There is a dangerous theme I’m hearing more and more from a variety of sources that every possible risk must be reduced immediately, right now. And if you are not doing this Mr. Asset Owner you are in security denial and being irresponsible. First this is not possible, and second it is foolhardy. Classic security practices of risk reduction and risk management are needed not a false hope of an unnecessary utopia.

In the electric sector we are hearing arguments from a variety of sources that all cyber elements of distribution systems are just as important to secure as transmission and large generation systems. Or that serial communications are just as important to secure as IP communications. In the first case the consequence or impact is not as great and in the second case threat is not as great, and consequence and threat are elements of the risk equation. This could be an opus blog, but I’ll try to keep it to a reasonable length with a few bullets and possible followup blogs.

Asset owners should be addressing the largest risks first. There should be prioritization.
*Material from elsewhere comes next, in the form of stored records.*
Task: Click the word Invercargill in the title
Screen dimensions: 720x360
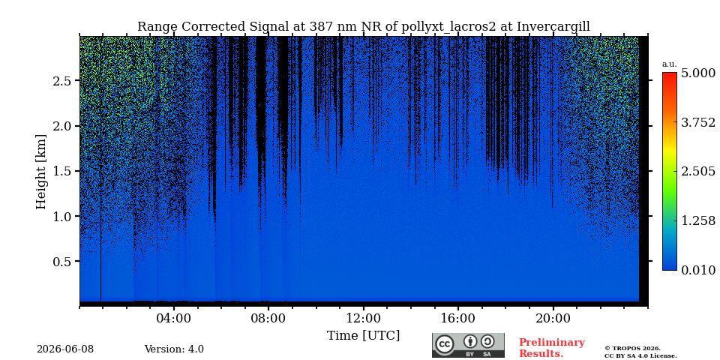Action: pos(554,27)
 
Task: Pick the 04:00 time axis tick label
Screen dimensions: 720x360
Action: pos(174,318)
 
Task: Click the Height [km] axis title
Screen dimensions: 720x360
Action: pos(41,172)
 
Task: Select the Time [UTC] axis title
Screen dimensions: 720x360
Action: pos(363,336)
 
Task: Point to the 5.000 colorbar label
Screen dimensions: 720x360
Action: pos(698,74)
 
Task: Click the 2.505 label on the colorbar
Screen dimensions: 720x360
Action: pos(698,172)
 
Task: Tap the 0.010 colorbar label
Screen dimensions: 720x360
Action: pos(698,270)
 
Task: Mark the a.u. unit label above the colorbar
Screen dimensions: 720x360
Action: pos(670,64)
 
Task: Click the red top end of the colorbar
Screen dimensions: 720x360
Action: pos(670,74)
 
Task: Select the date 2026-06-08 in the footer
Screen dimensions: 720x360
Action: pos(65,350)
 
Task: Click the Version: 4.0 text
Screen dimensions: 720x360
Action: pos(174,350)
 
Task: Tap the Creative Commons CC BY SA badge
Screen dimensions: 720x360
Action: pos(468,345)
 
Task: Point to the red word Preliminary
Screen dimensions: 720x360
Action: pos(552,343)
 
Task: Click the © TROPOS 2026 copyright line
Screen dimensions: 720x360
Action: pos(632,349)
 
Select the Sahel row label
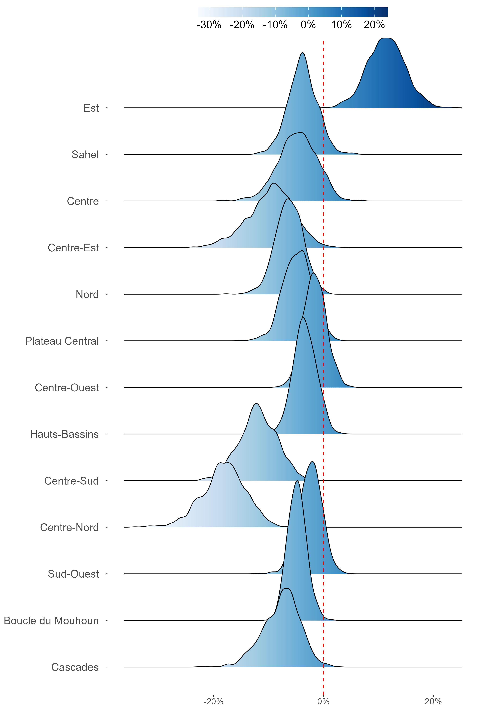pos(85,154)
An attempt to address all risks will fail, especially with those just beginning a cyber security program. It is amazing the improvement in the security posture that can occur in the first six to twelve months if risks are addressed with risk reduction as the primary goal. Continue with an aggressive risk reduction approach and in about 3 years, in our experience, you will have an acceptable security posture. There is a limit to the amount of technical and administrative security controls an organization can process effectively in a year.
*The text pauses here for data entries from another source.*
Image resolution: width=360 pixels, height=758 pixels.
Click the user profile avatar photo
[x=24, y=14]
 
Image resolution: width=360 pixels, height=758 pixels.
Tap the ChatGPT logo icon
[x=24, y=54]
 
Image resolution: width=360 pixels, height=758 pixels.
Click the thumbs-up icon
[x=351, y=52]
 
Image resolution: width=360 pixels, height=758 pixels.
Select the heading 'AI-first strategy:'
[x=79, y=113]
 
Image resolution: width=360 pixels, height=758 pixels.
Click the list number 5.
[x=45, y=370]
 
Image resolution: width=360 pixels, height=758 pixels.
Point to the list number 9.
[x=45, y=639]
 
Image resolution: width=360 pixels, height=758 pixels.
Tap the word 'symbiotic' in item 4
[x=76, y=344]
  • Asset owners should not be trying to reduce cyber risk to zero. The goal is to reduce risk to a level acceptable by management, which will consider the business, safety and regulatory factors. Credit card companies do not try to reduce the risk of fraud to zero. Back when I was doing banking security, some would say 3% to 5% is acceptable. Efforts to reduce it further cost more money than it saved in fraud, but this was regularly reviewed. Management may say it is acceptable for a highly sophisticated cyber attack to take out power for 6 hours to 2,500 customers rather than spend some huge amount of resources to prevent this.
  • Trying to reduce a cyber risk when the physical risk is greater is a misallocation of security resources. The key here is understanding the risk and having the appropriate level of management approve risk acceptance. Engineers and security professionals sometimes fall into the “it is too expensive or difficult to address” trap when it is not in their purview to accept the risk. Many times an engineer or security professional job is to identify, quantify or categorize risks and identify solutions or compensating controls. Management’s job is to accept the risk or approve allocating the resources to reduce the risk.
  • Think of risk management as a big bar chart with the size of the bar representing risk with risk being consequence x threat x vulnerability. You should be trying to push the highest bar down first, followed by the next highest bar, … until they all are at a level designated to be acceptable risk. Simple concept and easy way to approach it with C-level management.